Oleh sebab itu, kehadiran ekosistem terumbu karang harus dijaga agar ekosistemnya dapat berlangsung secara berkelanjutan, salah satunya dengan mengurangi pengaruh aktivitas turis yang menggunakan perahu yang ditambatkan di terumbu karang. Pulau Weh, Aceh, mempunyai banyak pantai yang merupakan ekosistem terumbu karang. Misalnya di Pantai Iboih, Pantai Gapang, Krueng Raya, dan Priya Laot. Ekosistem terumbu karang mempunyai habitat pada kedalaman sekitar 5–10 meter.

Mooring buoy adalah pelampung yang ditambatkan pada dasar perairan, dihubungkan dengan menggunakan talipada pelampung. Tujuannya adalah sebagai penanda titik tertentu di perairan dan juga digunakan untuk menambat kapal, boat, dan perahu pengunjung terumbu karang dan juga penanda kedalaman perairan arus deras. Pemasanganmooring buoy di daerah sekitar Pulau Weh telah dilakukan oleh Tim KKN – PPM UGM unit 124 pada tahun 2009 lalu.

Lokasi pemasangan mooring buoy dilakukan di titik penyelaman yang tersebar di sekitar Pantai Iboih, Pulau Weh, dengan kedalaman 5-10 meter. Lokasi-lokasi yang akan dijadikan titik pemasangan dipilih dengan dengan pertimbangan kebutuhan akan mooring buoy di suatu daerah. Kegiatan ini dilakukan dengan mengkoordinasikan terlebih dahulu dengan tokoh masyarakat sekitar yang mengetahui secara mendalam kondisi perairan di daerah tersebut.

Kegiatan ini merupakan kerjasama yang telah dilakukan antar institusi yaitu University of Toulouse, Perancis dengan Pusat Studi Pariwisata Universitas Gadjah Mada (PUSPAR-UGM). PUSPAR-UGM bekerjasama pula dengan mahasiswa tim Kuliah Kerja Nyata Pembelajaran Pemberdayaan Masyarakat (KKN PPM) UGM unit 124 antar semester tahun 2009, dilakukan bersama masyarakat, serta Pemerintah Kota (Pemkot) Sabang. Kegiatan pemasangan mooring buoy juga dikoordinasikan dengan Dinas perhubungan Kota Sabang dan tokoh masyarakat sebagai pihak yang berkompeten, kegiatan ini melibatkan masyarakat sekitar agar tujuan pemberdayaan dan pembelajaran bagi masyarakat dapat tercapai.

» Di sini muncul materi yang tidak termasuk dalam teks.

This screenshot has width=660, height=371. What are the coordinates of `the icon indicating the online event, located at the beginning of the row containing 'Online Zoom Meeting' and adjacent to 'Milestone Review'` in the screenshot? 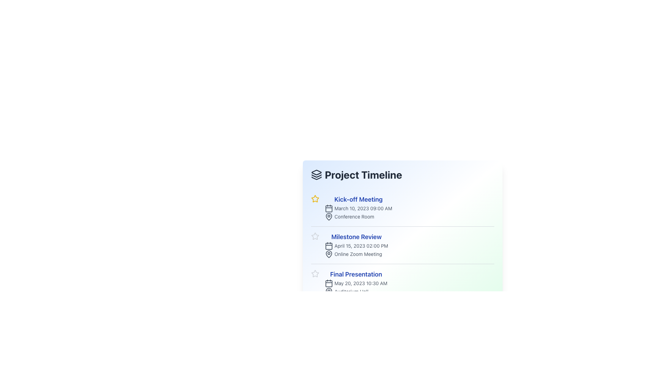 It's located at (328, 254).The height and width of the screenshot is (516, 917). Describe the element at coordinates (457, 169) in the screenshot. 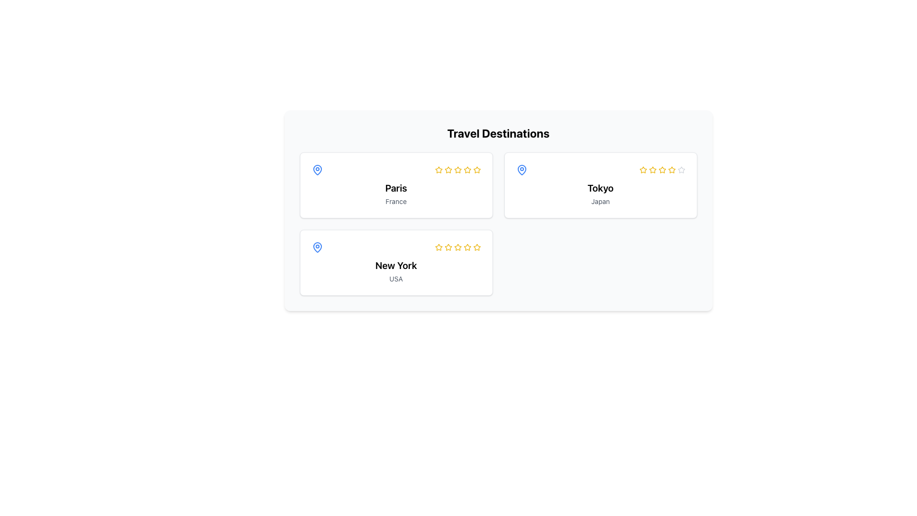

I see `the third star` at that location.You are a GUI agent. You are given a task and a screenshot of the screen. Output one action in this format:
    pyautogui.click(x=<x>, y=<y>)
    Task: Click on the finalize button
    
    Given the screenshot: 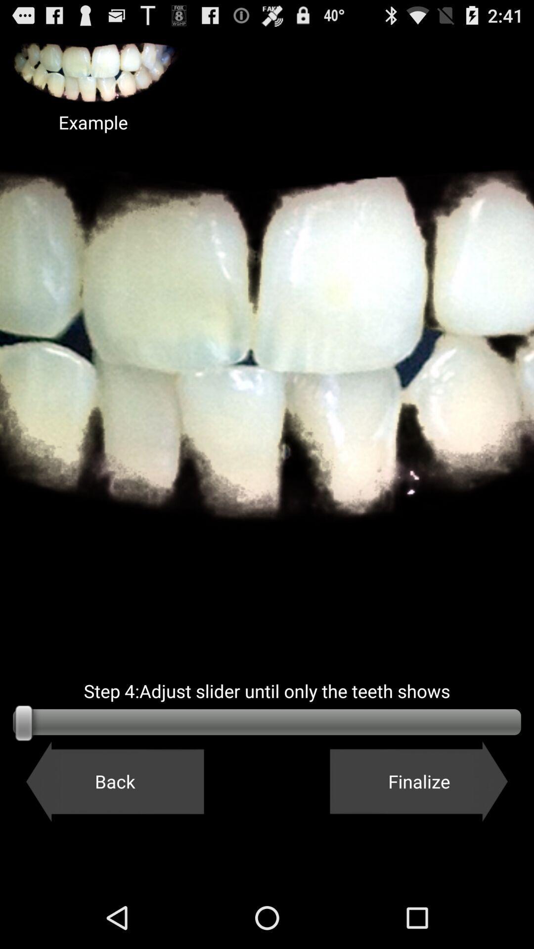 What is the action you would take?
    pyautogui.click(x=419, y=781)
     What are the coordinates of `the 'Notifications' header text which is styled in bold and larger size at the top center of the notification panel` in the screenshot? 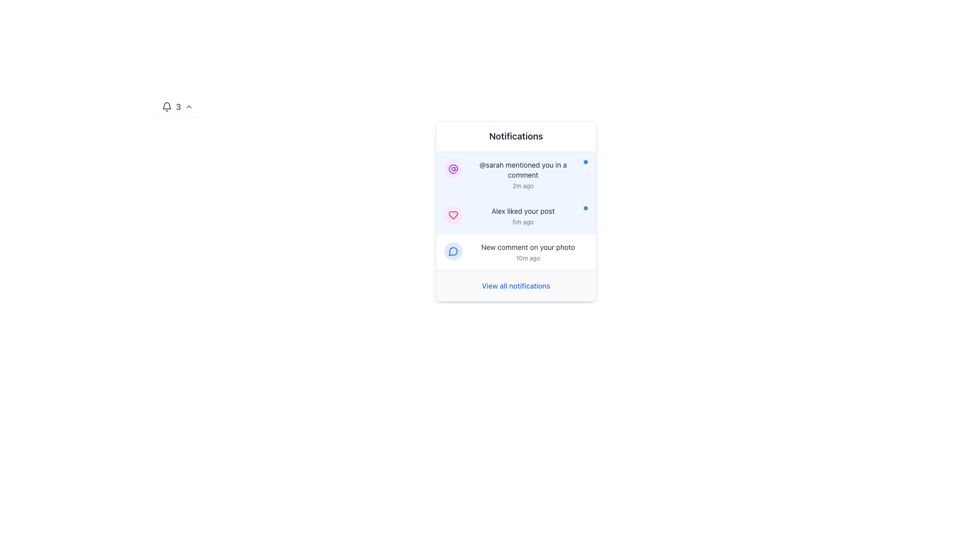 It's located at (516, 136).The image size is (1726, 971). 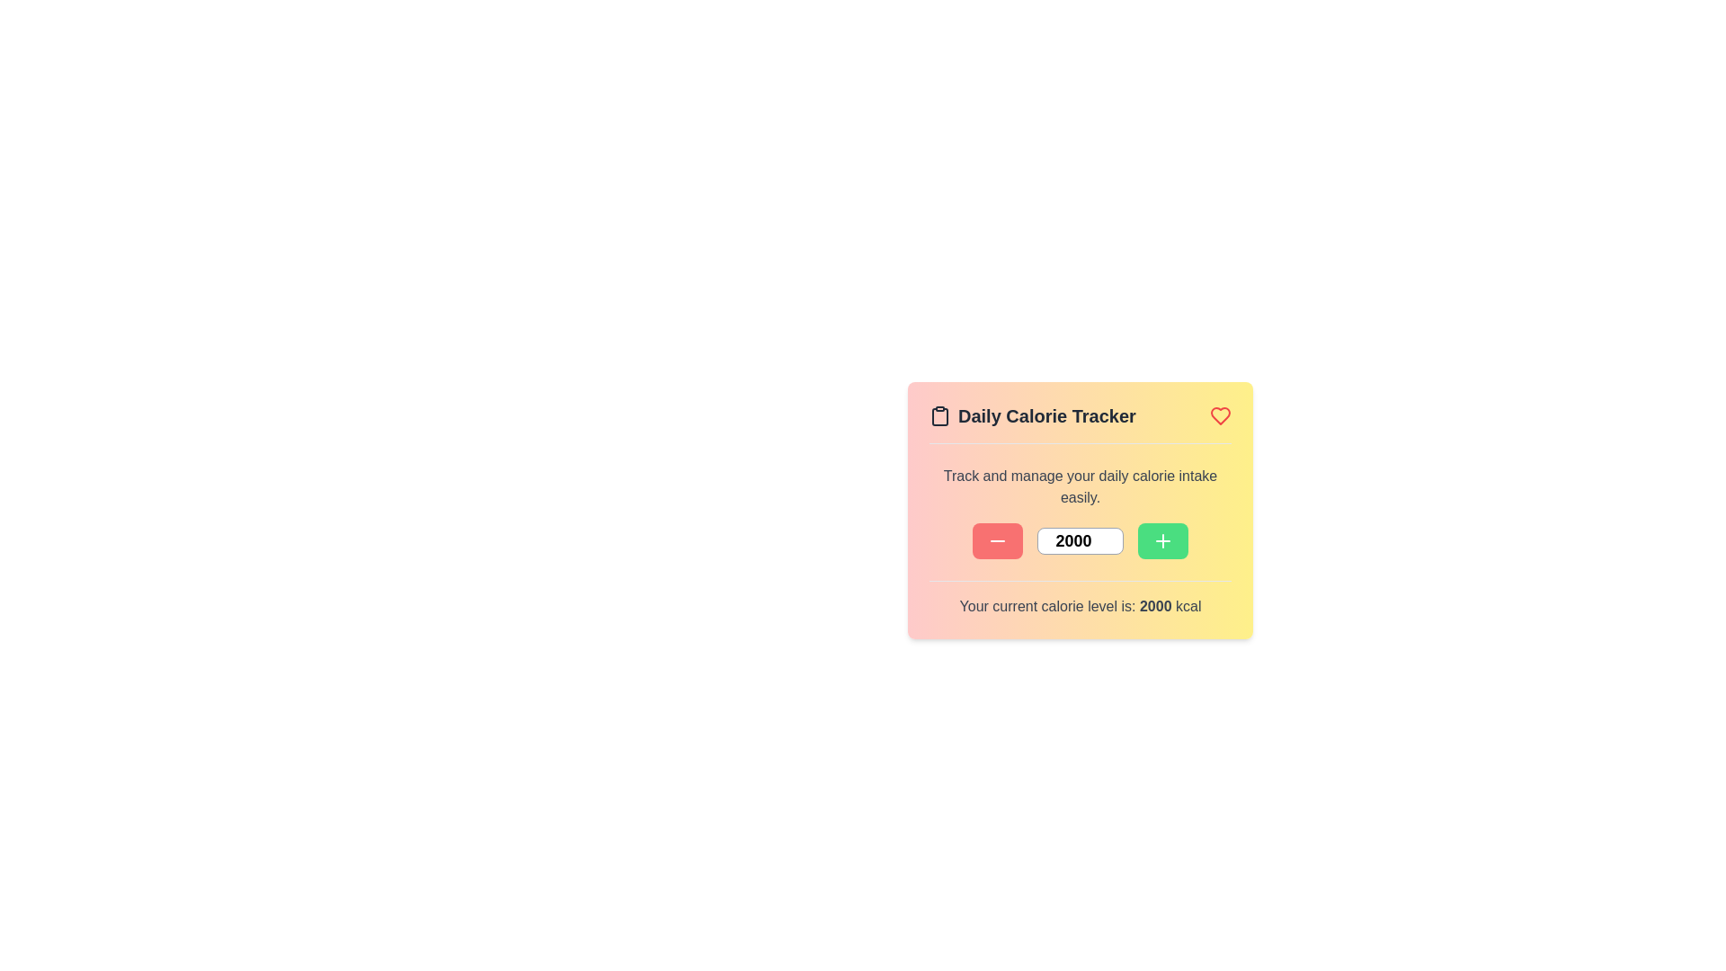 I want to click on the calorie level, so click(x=1079, y=539).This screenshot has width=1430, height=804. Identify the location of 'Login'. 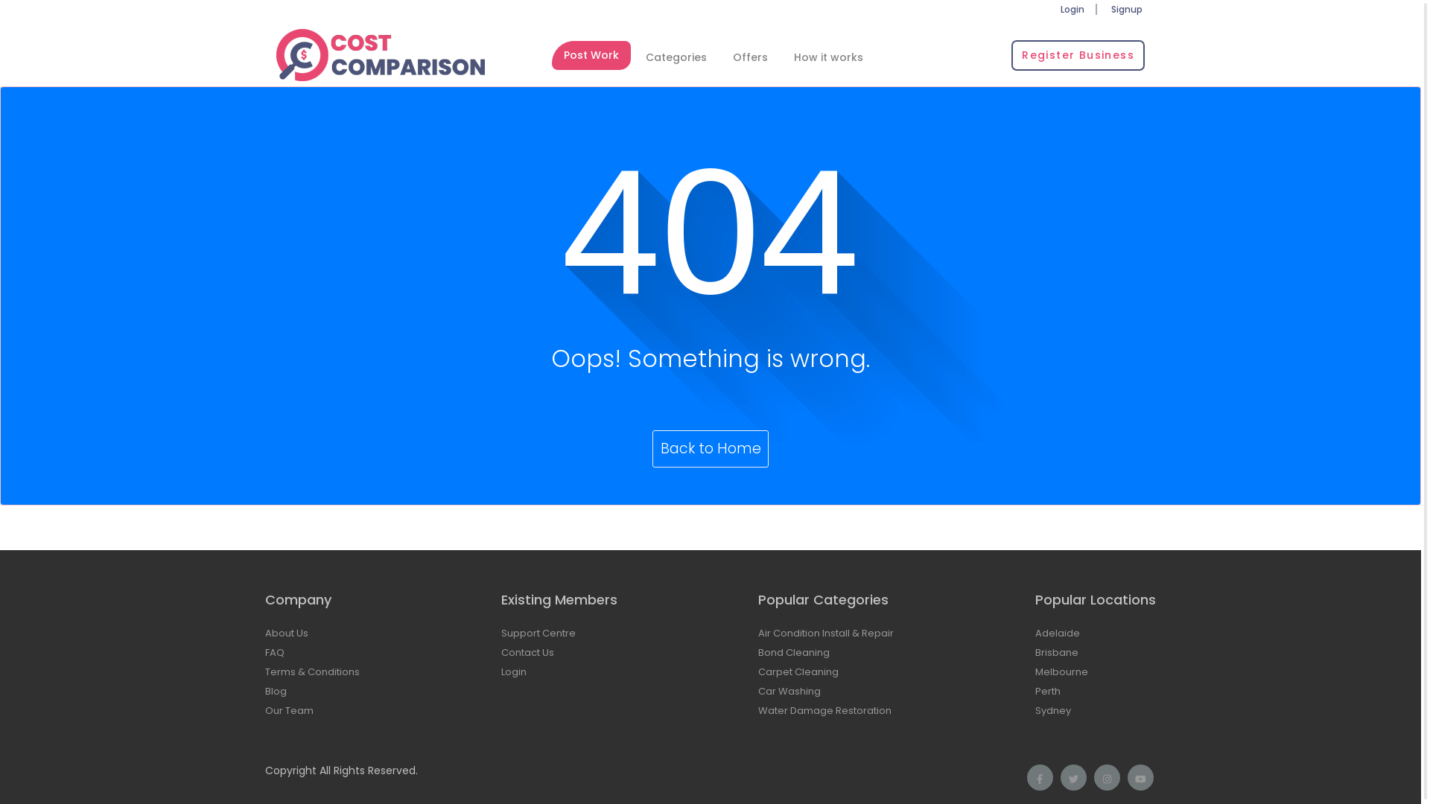
(514, 672).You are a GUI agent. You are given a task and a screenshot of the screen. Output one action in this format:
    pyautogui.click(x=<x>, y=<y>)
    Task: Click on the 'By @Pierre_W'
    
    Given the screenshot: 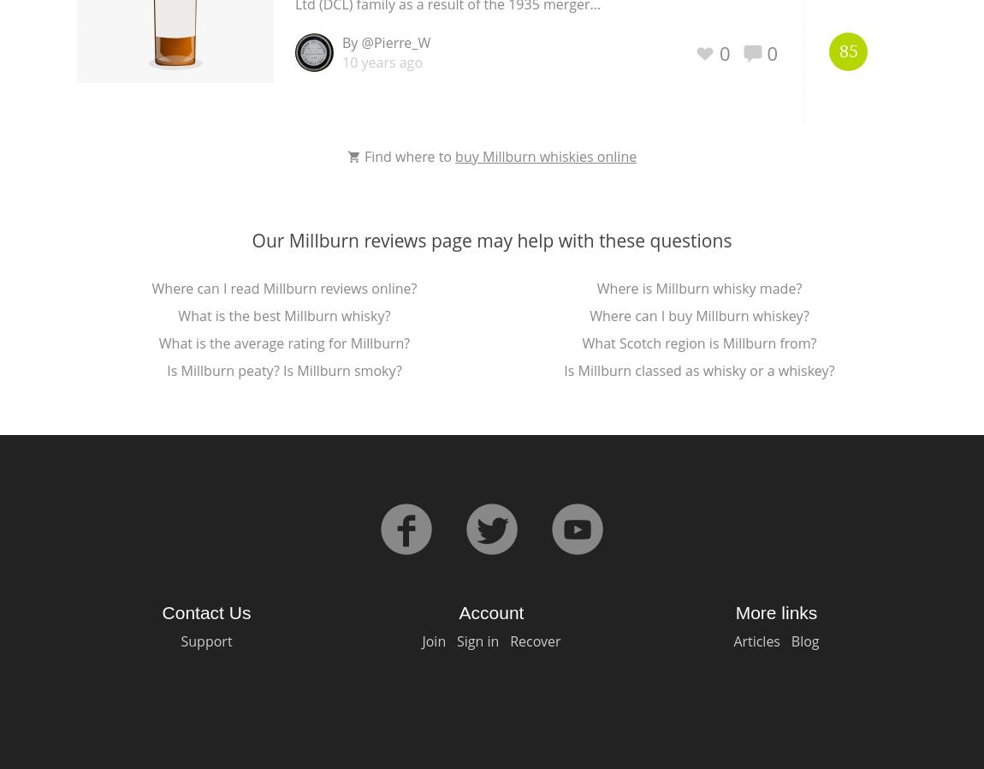 What is the action you would take?
    pyautogui.click(x=386, y=42)
    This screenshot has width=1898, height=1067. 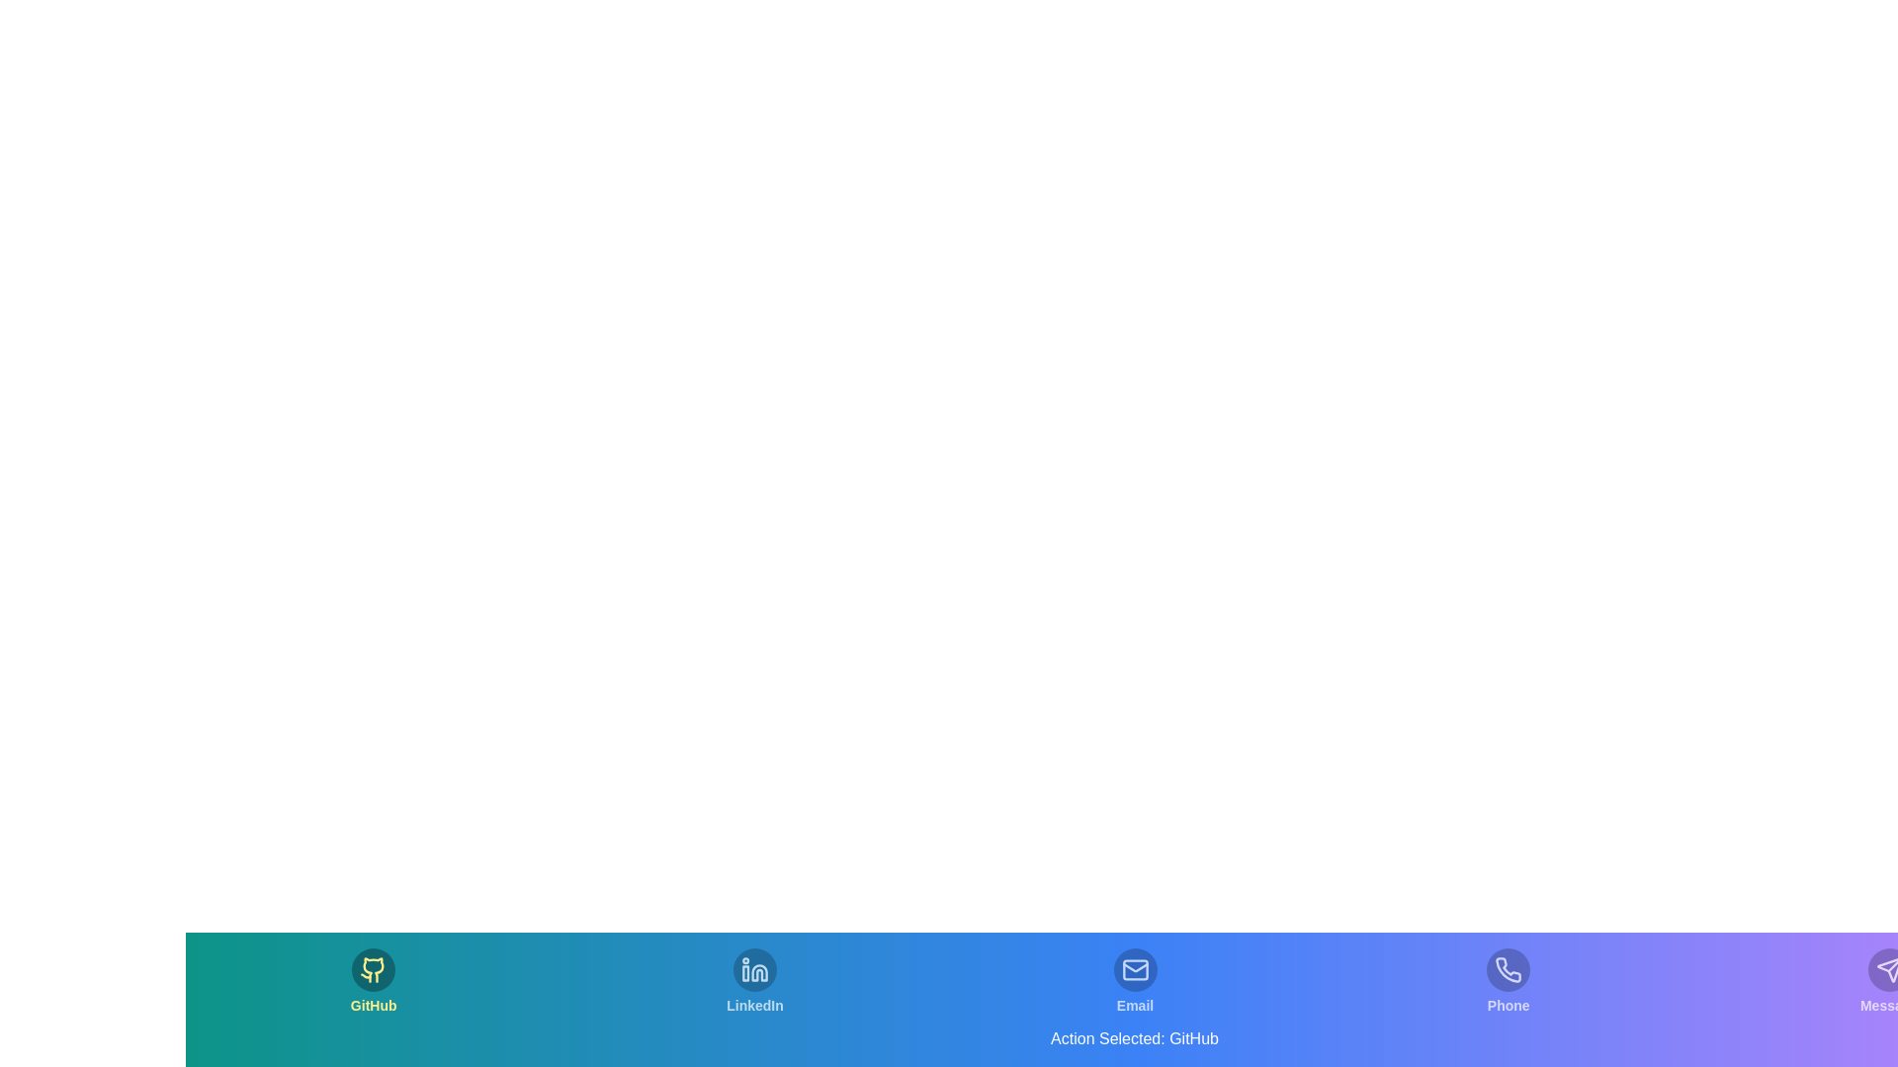 I want to click on the icon labeled Message to observe its hover effect, so click(x=1887, y=982).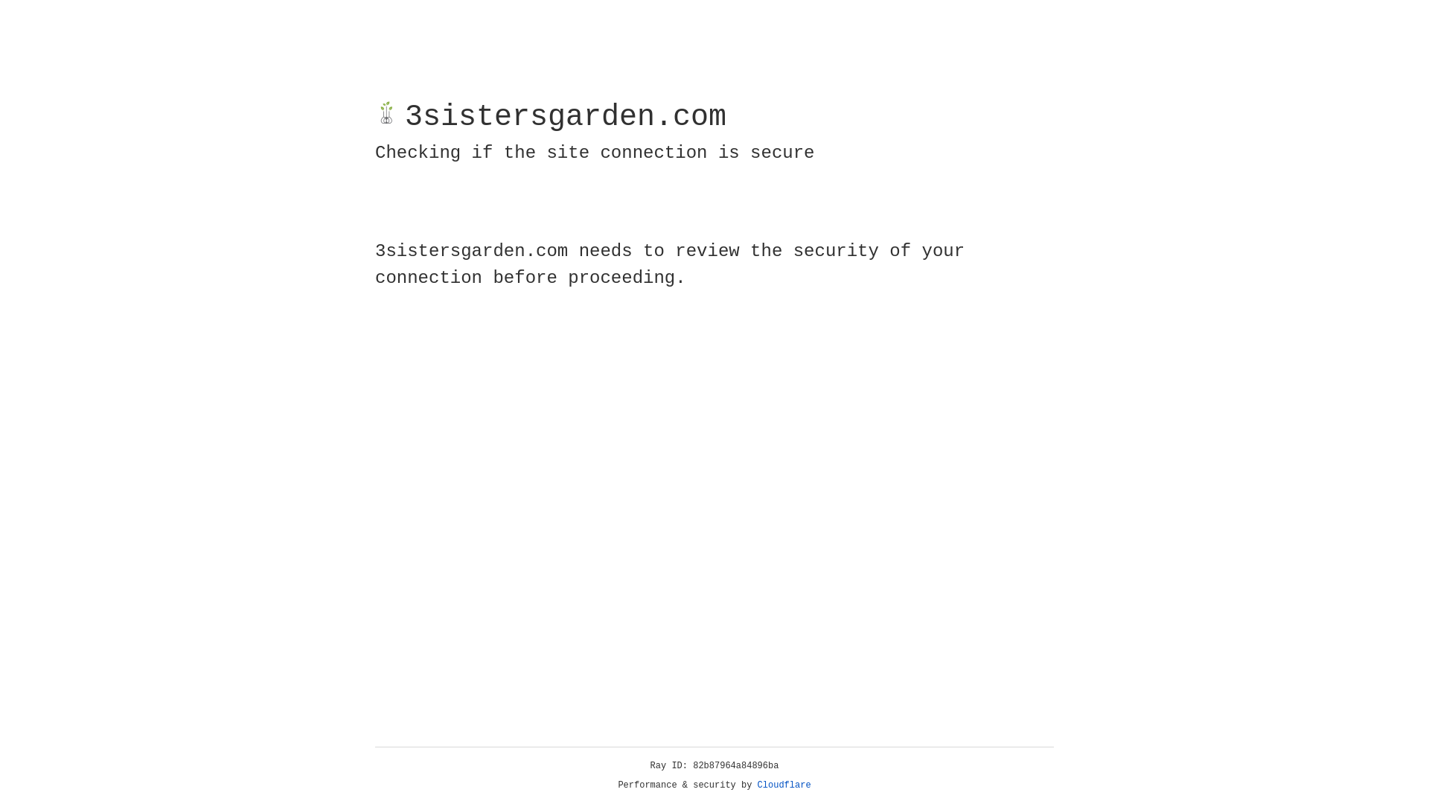  I want to click on 'Cloudflare', so click(784, 785).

Alat dan bahan yang digunakan pada kegiatan penelitian ini yaitu besi sebagai rangka bagian dalam konkret, drum sebagai rangka bagian luar, ban bekas mobil berfungsi untuk penambat tali yang dihubungkan ke pelampung (buoy), buoy berbentuk bundar dengan diameter 8-10 inch, pisau untuk memotong tali, perkakas seperti palu, pemotong besi, cangkul, dan pahat untuk membuka tutup drum, semen, batu gunung, pasir, dan kerikil untuk mengecor konkret, tali untuk mengikat buoy, dan kili-kili untuk menguatkan ikatan buoy. Selain itu dibutuhkan juga perahu angkut seperti perahu ponton untuk mengangkut unit mooring buoy ke lokasi pemasangan.

Tahapan pengerjaan mooring buoy adalah 1). Dibuat prototipe mooring buoy. 2). Drum diisi semen yang dicampur kerikil; pada pusat drum yang akan diisi semen dibuat cetakan bulat dari kayu supaya ada lubang vertikal untuk mengikat tali tambang atau dengan cara memasang besi yang dibengkokkan ke dalam konkret; 2). Dilakukan uji coba pengangkutan drum yang telah dicor dengan menggunakan perahu ponton yang ditarik oleh kapal dan diletakkan di perairan; 3). Mooring diturunkan perlahan-lahan ke dalam air; 4). Tali tambang diikatkan pada mooring. Panjang tambang sebelumnya sudah diukur sesuai dengan kedalaman pasang surut; 5). Pada bagian ujung tali tambang dipasang pelampung (buoy).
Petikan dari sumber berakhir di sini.